WRITTEN PROBLEM 1: Name every person identified by name in the Indiana appeals court opinion about the hay chopper accident.
WRITTEN PROBLEM 2: Extend the Indiana appeals court opinion about the hay chopper accident, starting right after its final sentence.

Rodney CZARNECKI, Plaintiff-Appellant, v. Jens HAGENOW, et al., Defendants-Appellees.

No. 3-484A104.

Court of Appeals of Indiana, Third District.

May 23, 1985.

*965 Hugo E. Martz, Valparaiso, for plaintiff-appellant.

Leon R. Kaminski, Mark A. Lienhoop, La Porte, for defendants-appellees.

GARRARD, Judge.

In 1975 Rodney Czarnecki, who was sixteen, was working as a farm hand for Richard Swanson. He had worked on farms since he had been in the seventh or eighth grade.

On September 1, 1975 Rodney, as part of his employment, attempted to unhook a hay chopper from the tractor that had been used to pull the chopper. In doing so he failed to detach a rope that ran from the chopper through the window of the tractor cab and was tied in the cab. The rope was used so that the chopper mechanism which permitted the chopper to be shifted from a field, or operating position, to a highway, or transport position, could be operated without leaving the tractor.

Richard Swanson had borrowed the tractor in question from his brother, David Swanson. He had borrowed the chopper from his neighbor, Jens Hagenow, the defendant in this case.

When Czarnecki attempted to drive the tractor away from the chopper the attached rope snapped and shattered the glass in the window of the tractor cab. Flying glass fragments blinded Czarnecki in his left eye.

PROVIDED MATERIAL:
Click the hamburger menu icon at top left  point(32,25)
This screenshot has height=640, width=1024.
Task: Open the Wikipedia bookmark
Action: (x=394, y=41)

WRITTEN ANSWER 1: Rodney Czarnecki, Jens Hagenow, Hugo E. Martz, Leon R. Kaminski, Mark A. Lienhoop, Garrard, Richard Swanson, David Swanson

WRITTEN ANSWER 2:
The attached rope would have been visible to someone standing between the tractor and chopper and would have been noticed by Czarnecki if he had looked over his right shoulder before attempting to drive the tractor away from the chopper.

Subsequently this suit was commenced against Jens Hagenow, as the owner of the chopper.[1] After discovery depositions were taken Hagenow moved for summary judgment. The trial court found that Czarnecki's injury was not foreseeable by Hagenow and entered summary judgment. This appeal followed.

Two questions are raised to support the assertion that summary judgment was improper. Czarnecki contends that foreseeability is a question of fact precluding disposition by summary judgment. He also asserts a genuine factual issue existed concerning his allegation that Hagenow or one of his employees negligently tied the chopper rope to the tractor cab's window bracket. We commence with the latter question.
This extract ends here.